Answer these questions using the passage on genome variation below.
1. Which plant traits does the passage name as affected by genome variations?
2. What scale of DNA is exchanged in a crossover, and what scale is copied in a gene conversion?
3. According to the passage, what kind of recombination events can analysis of haplotype markers in population studies detect?

##### PAGE TEXT #####

Natural genomic variations, including SNPs, insertions, deletions, and CNV, are prevalent in many species and can generate new alleles/genes, reshape gene structures, alter gene dosage, and change gene expression level (Long et al. 2003; Mitchell-Olds and Schmitt 2006). In human and animals, genome variations are associated with severe genetic diseases, such as Parkinson and Alzheimer (Stankiewicz and Lupski 2002; Hurles et al. 2008). In plants, genome variations contribute to adaptive fitness by affecting traits such as flowering time, disease resistance, and seed dormancy (Johanson et al. 2000; Michaels et al. 2003; Koornneef et al. 2004; Krieger et al. 2010). Recently, genome-wide studies using microarray or next-generation sequencing (NGS) indicate that natural variations in humans, mouse, and flies are more abundant than previously thought (Graubert et al. 2007; Emerson et al. 2008; Kidd et al. 2008).

Genome variations are shaped by meiotic recombination and chromosome assortment, which reshuffles the genome in every generation. Because chromosome assortment has limited possibilities, whereas meiotic recombination, either as crossover (CO) or noncrossover (NCO, or GC without exchange of flanking regions), can occur at many sites along the chromosome, recombination has a greater potential to increase genetic diversity. Furthermore, COs result in large-scale (megabases) reciprocal exchanges of genetic materials between homologous chromosomes, whereas GCs unidirectionally copy kilobase(s) or less of DNA sequences from one homolog to the other, thereby altering frequency of natural variations (Zickler and Kleckner 1999; Ma 2006). COs and NCOs can be inferred by analysis of haplotype markers in population studies (Hurst et al. 1972; Haubold et al. 2002), which can only detect fixed recombination events, not changes per meiosis.

##### DATA SHOWN #####

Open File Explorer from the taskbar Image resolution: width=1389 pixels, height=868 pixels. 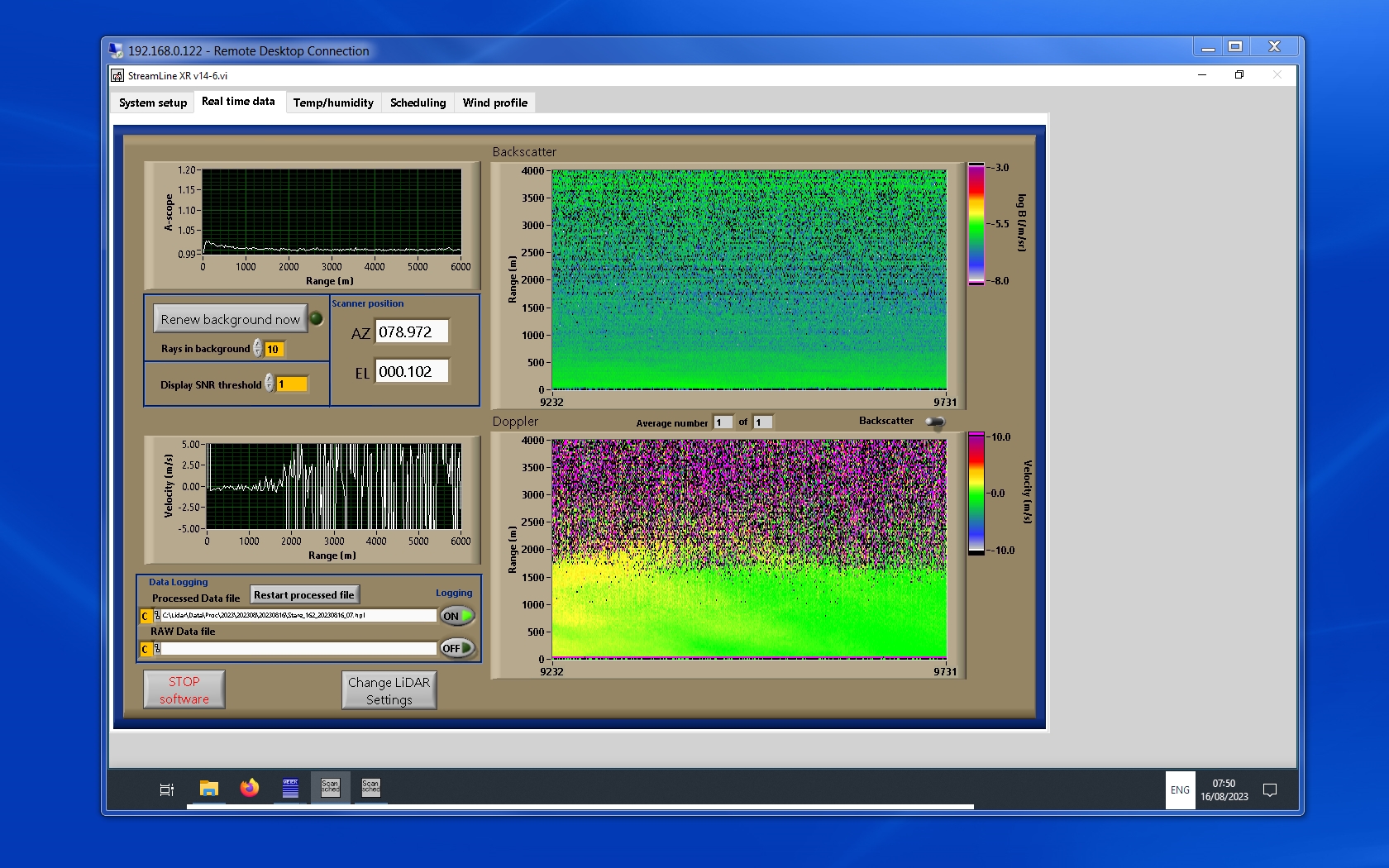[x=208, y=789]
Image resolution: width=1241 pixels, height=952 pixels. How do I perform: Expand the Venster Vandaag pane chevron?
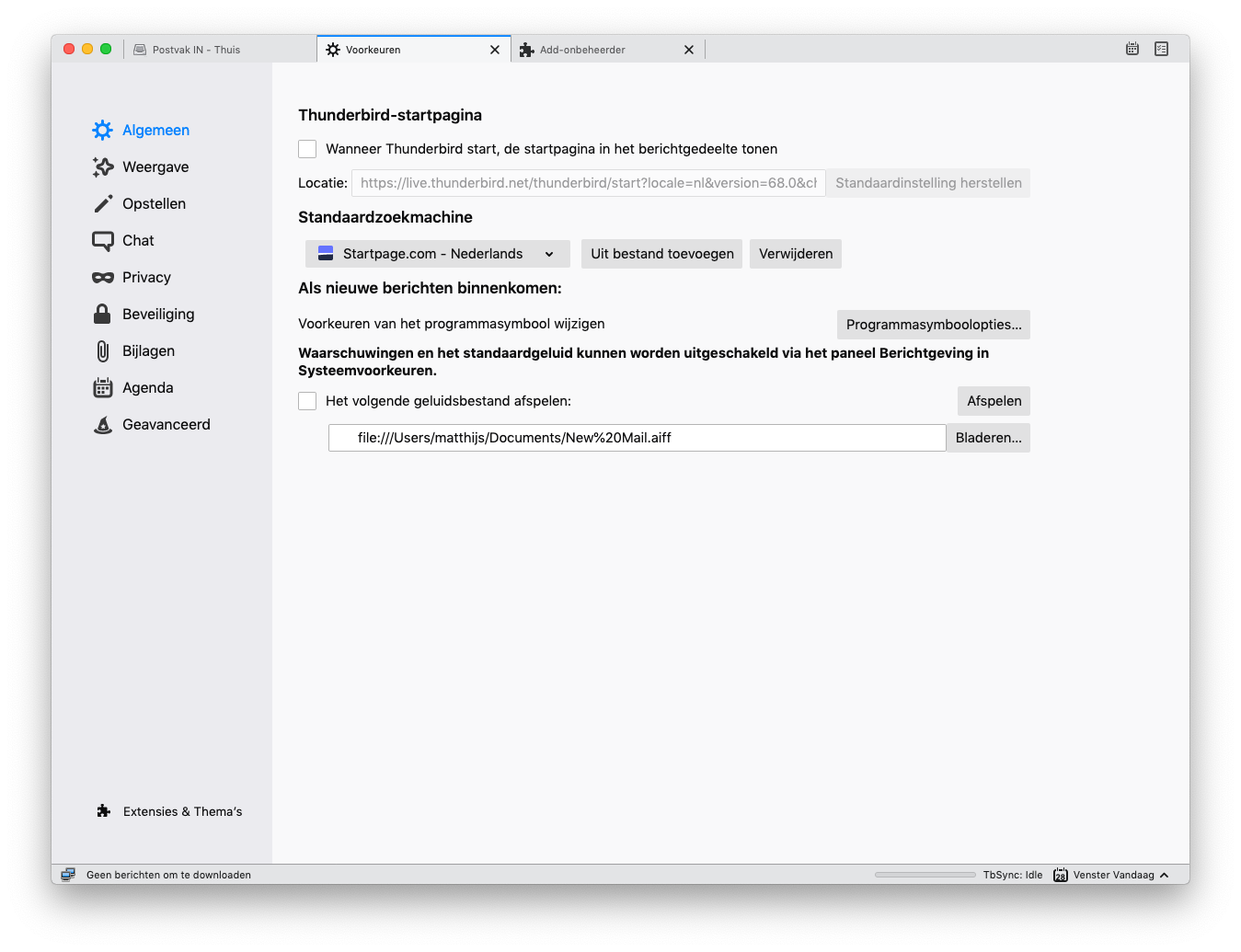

#####

SOLUTION TO THE PROBLEM:
1. Flowering time, disease resistance, and seed dormancy.
2. Crossovers cause large-scale, megabase exchanges, while gene conversions copy kilobase(s) or less of DNA sequence from one homolog to the other.
3. Only fixed recombination events, not changes per meiosis.